Billy Wilder’s Sunset Boulevard is one of his three or four masterpieces, a seminal Hollywood black comedy-satire, which unlike most films keeps improving with the passage of time.
Benfiting from a glorious and iconic cast, the film concerns a faded silent film star, played by Gloria Swanson (in a variation of her own onscreen persona), who lives in the past with her butler (and former husband), while sheltering a young hack screenwriter as a kept lover.
Produced by Charles Brackett and co-written by Billy Wilder and Brackett, “Sunset Boulevard” was nominated for several Oscar Awards, but the big winner in 1950 was Joseph Mankiewicz’s “All About Eve,” which also offers a biting look at showbusiness, this time the Broadway theater.
With this film, Wilder mixes a psychological melodrama with a dark comedy for the first time. Indeed, at once bitter and satirucal, the film provides a fascinating look at the Hollywood film industry at a crucial time of its history.

• Screen grounding examples:
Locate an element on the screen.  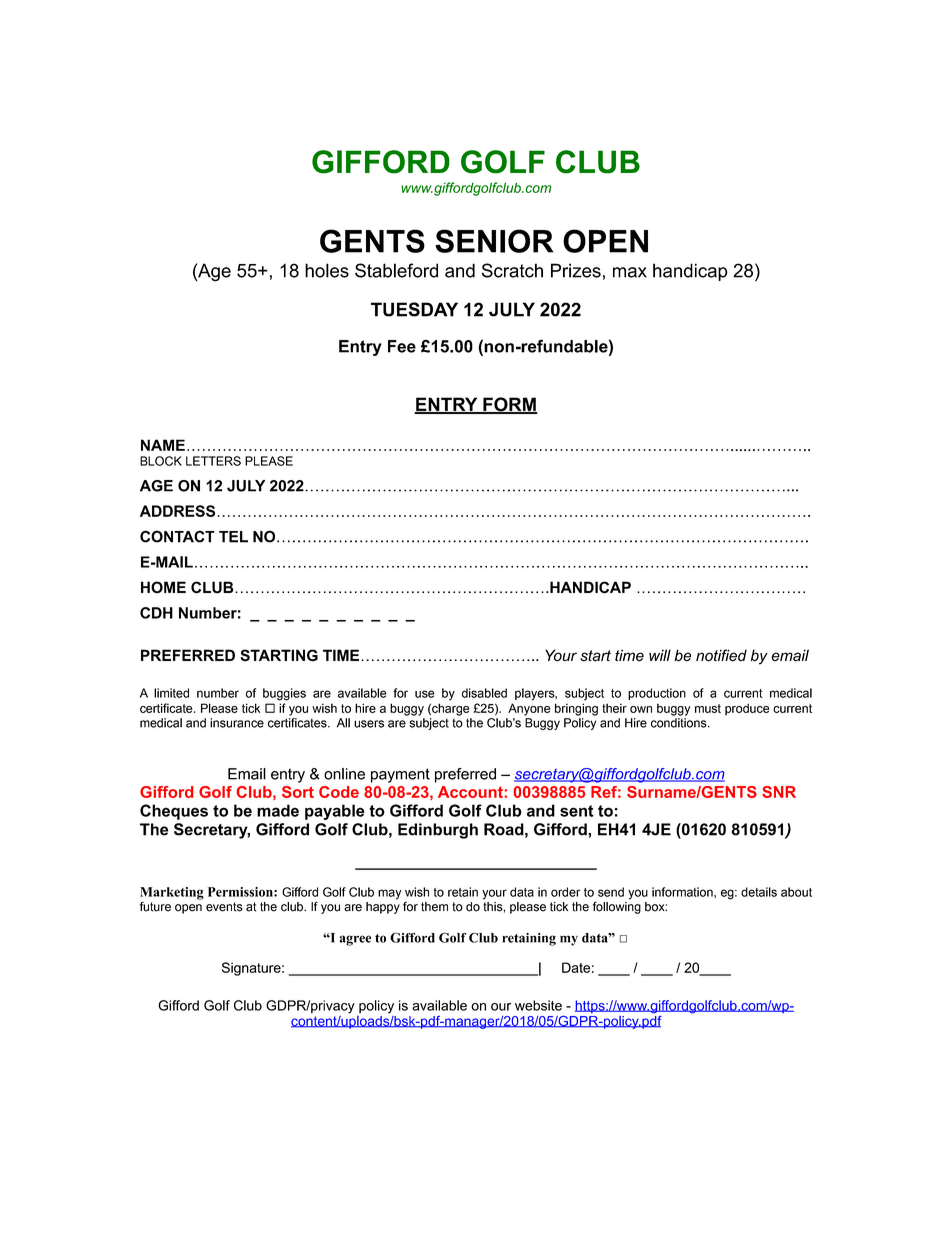
Scratch is located at coordinates (512, 270).
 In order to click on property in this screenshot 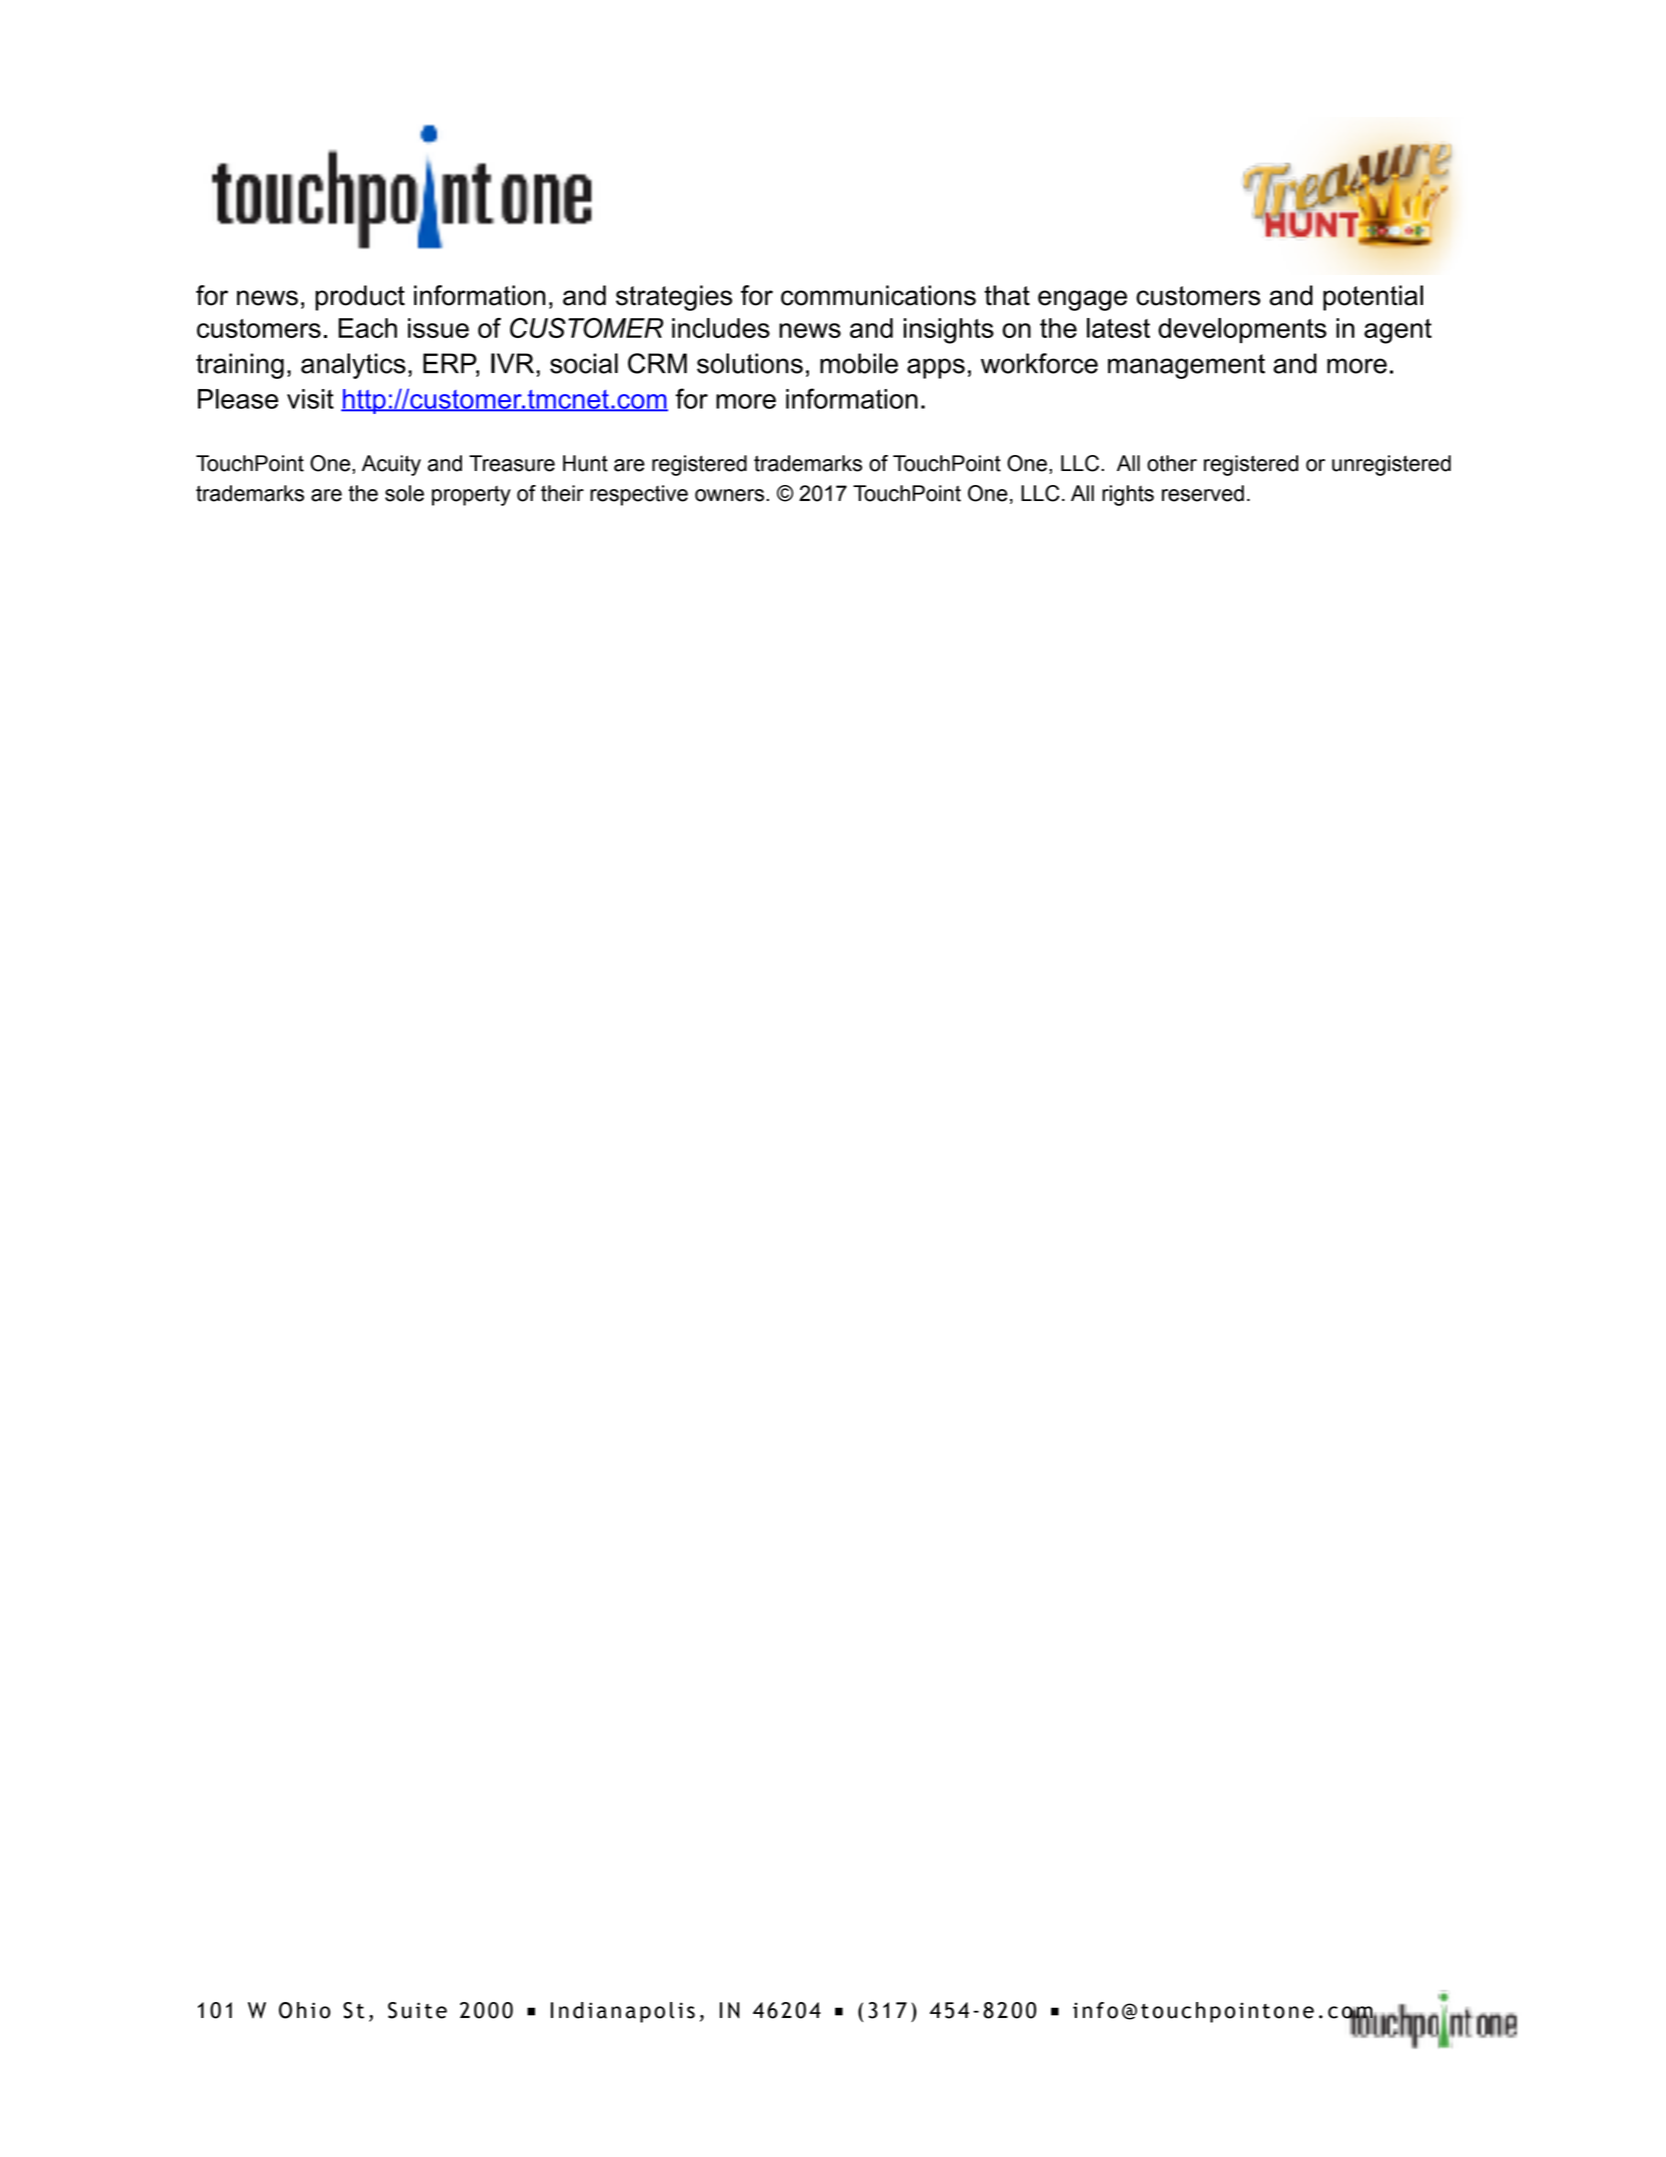, I will do `click(471, 496)`.
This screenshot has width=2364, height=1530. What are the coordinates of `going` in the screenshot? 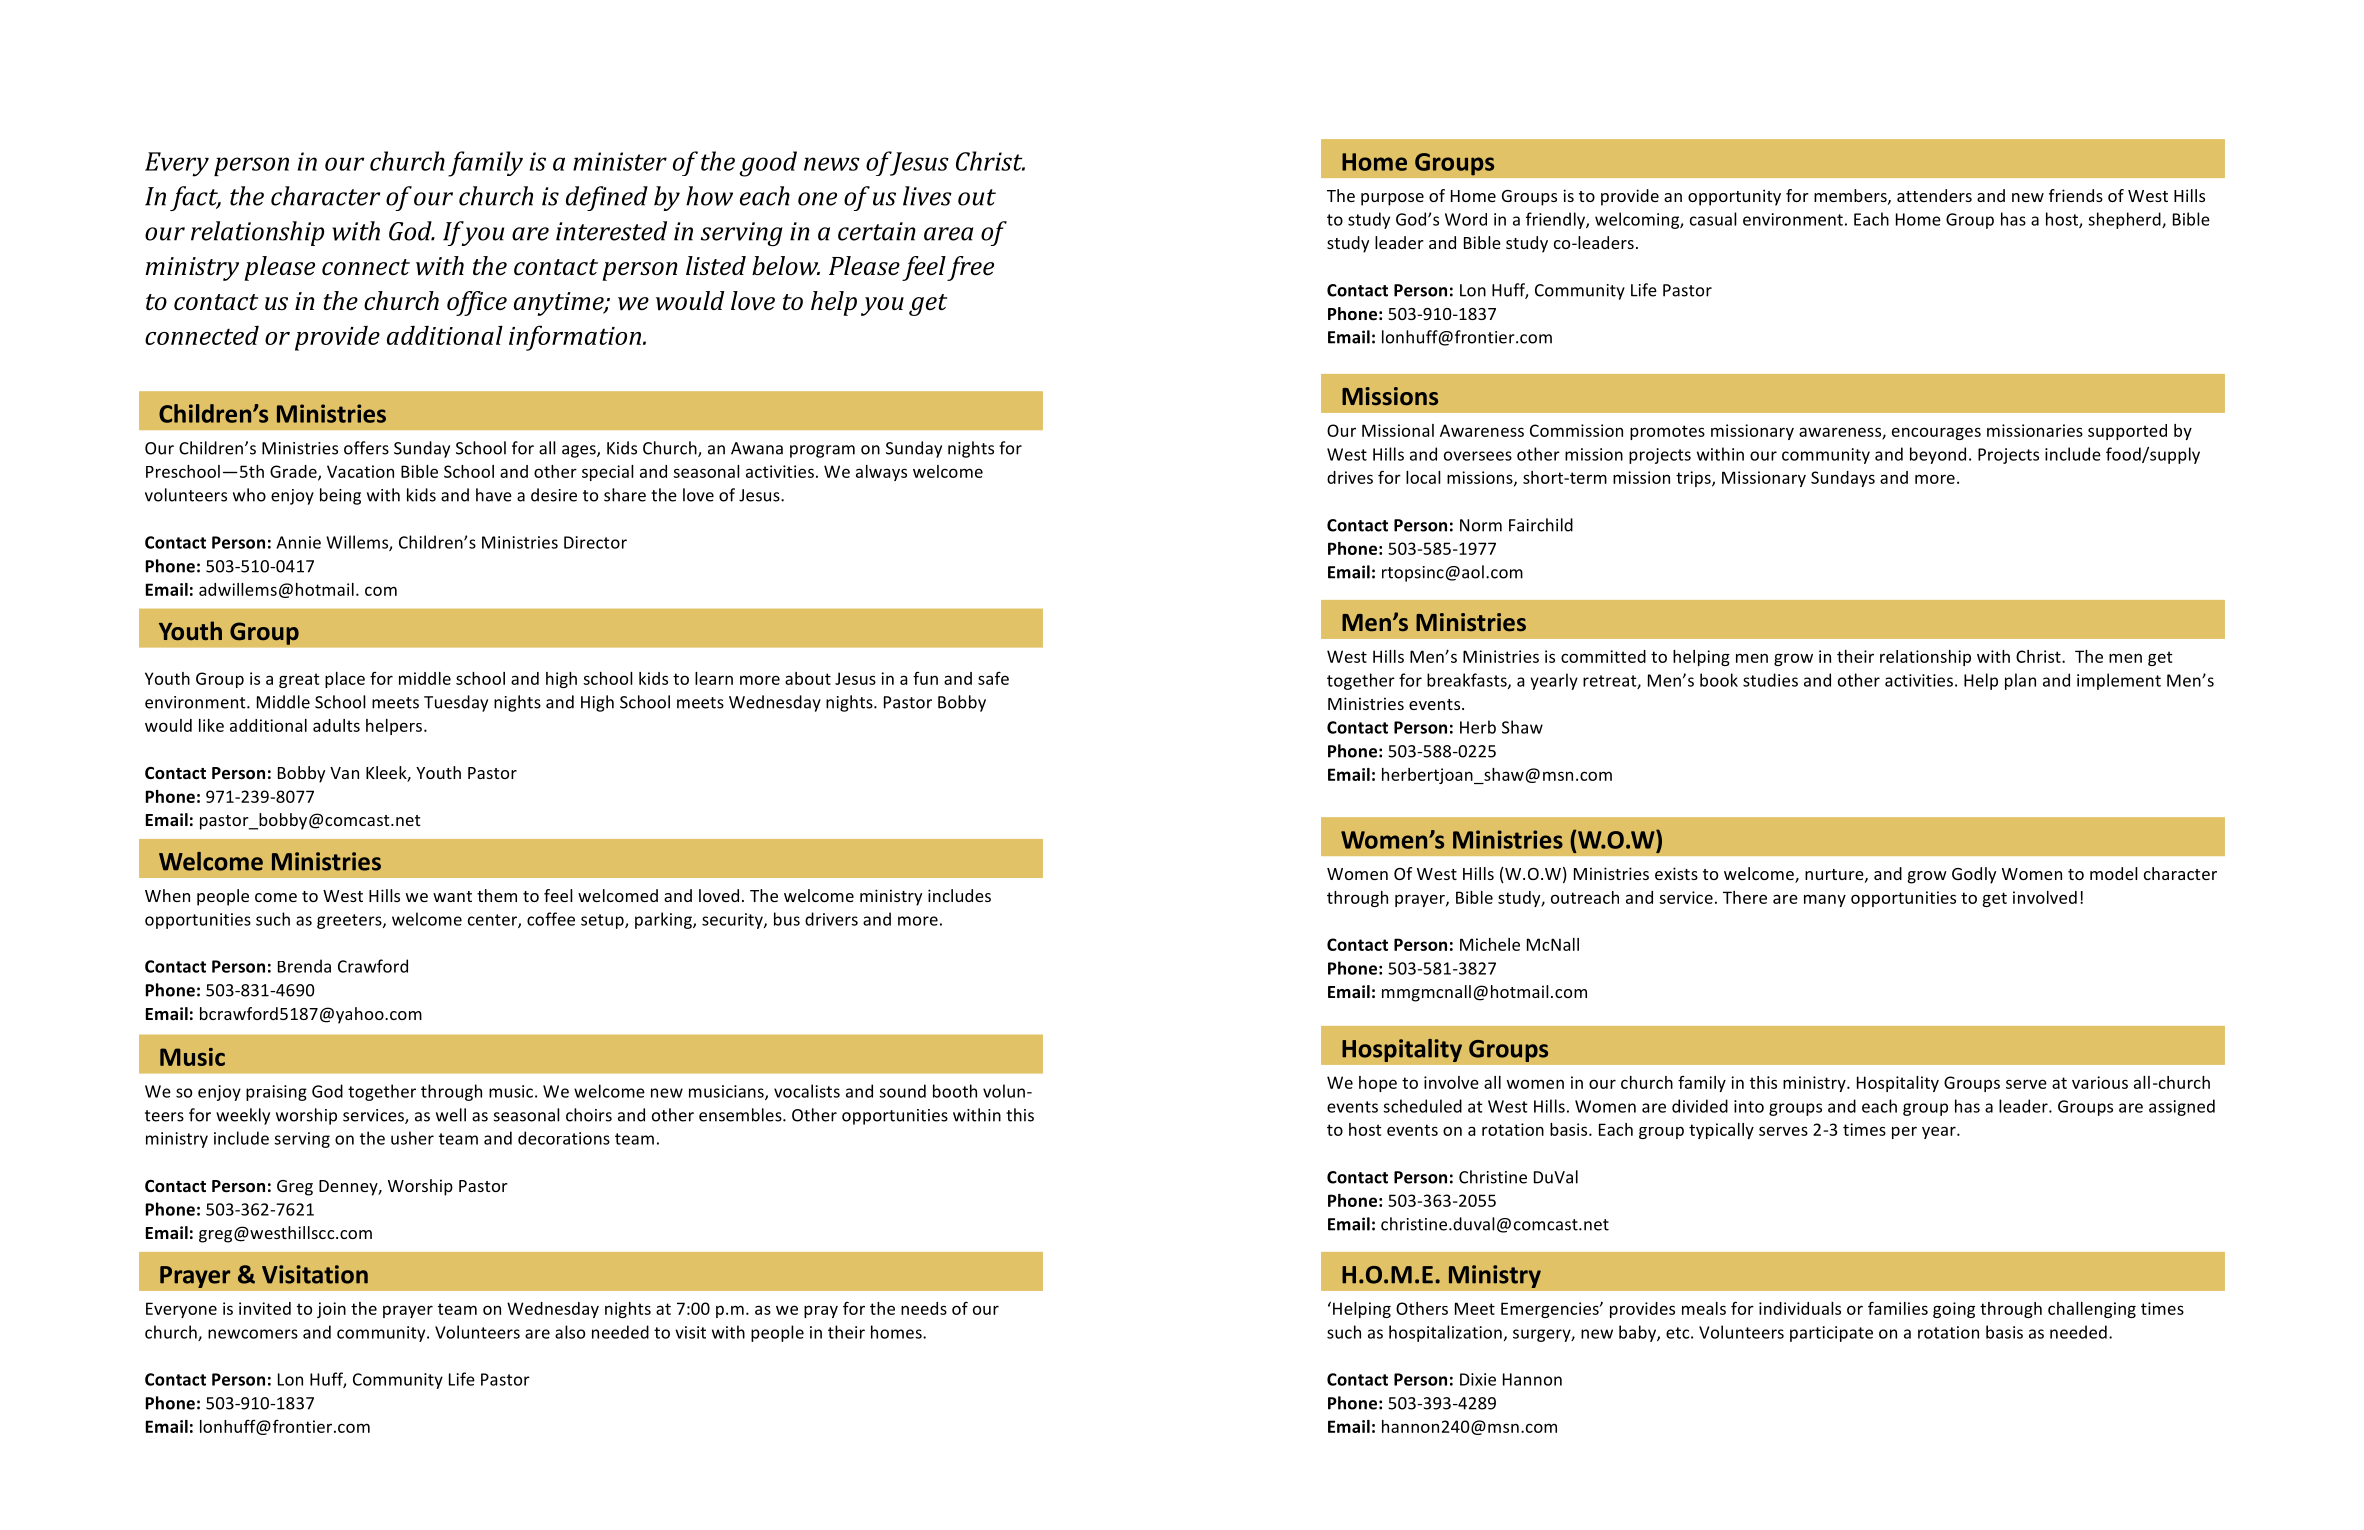 It's located at (1954, 1310).
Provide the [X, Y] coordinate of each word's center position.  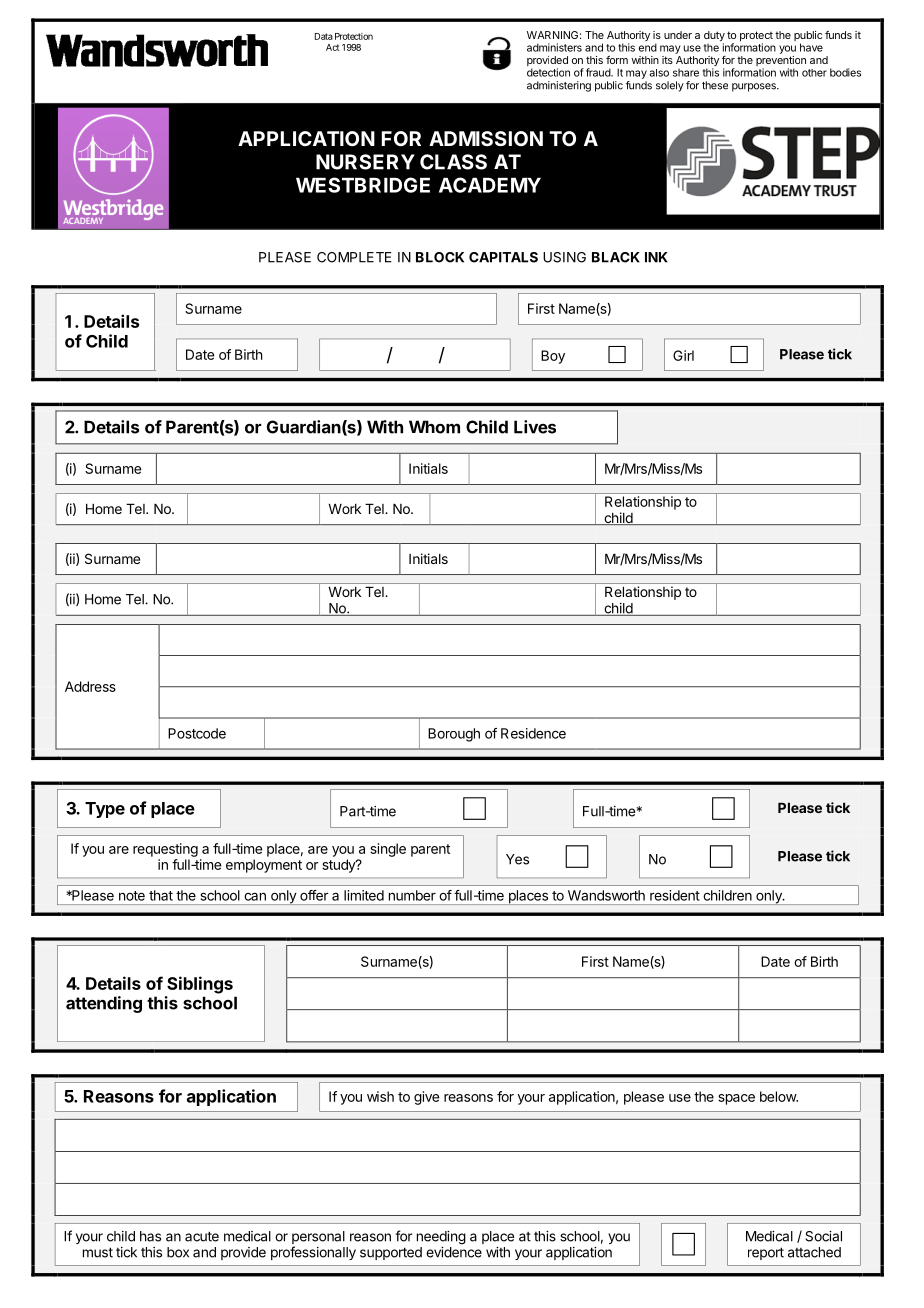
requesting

• PROBLEMS:
**A)** Copy out the stretch of the Sunset Boulevard review from "Benfiting from a" through "of its history.".
**B)** Rewrite the stretch of the entries from the line containing "Provide the [X, Y]" through the end of the entries, changing "center position" to "midpoint" and keeping everything else the same. Omit the pictures from your answer.

• RESULTS OF THE TASKS:
**A)**
Benfiting from a glorious and iconic cast, the film concerns a faded silent film star, played by Gloria Swanson (in a variation of her own onscreen persona), who lives in the past with her butler (and former husband), while sheltering a young hack screenwriter as a kept lover.
Produced by Charles Brackett and co-written by Billy Wilder and Brackett, “Sunset Boulevard” was nominated for several Oscar Awards, but the big winner in 1950 was Joseph Mankiewicz’s “All About Eve,” which also offers a biting look at showbusiness, this time the Broadway theater.
With this film, Wilder mixes a psychological melodrama with a dark comedy for the first time. Indeed, at once bitter and satirucal, the film provides a fascinating look at the Hollywood film industry at a crucial time of its history.

**B)**
Provide the [X, Y] coordinate of each word's midpoint.  
requesting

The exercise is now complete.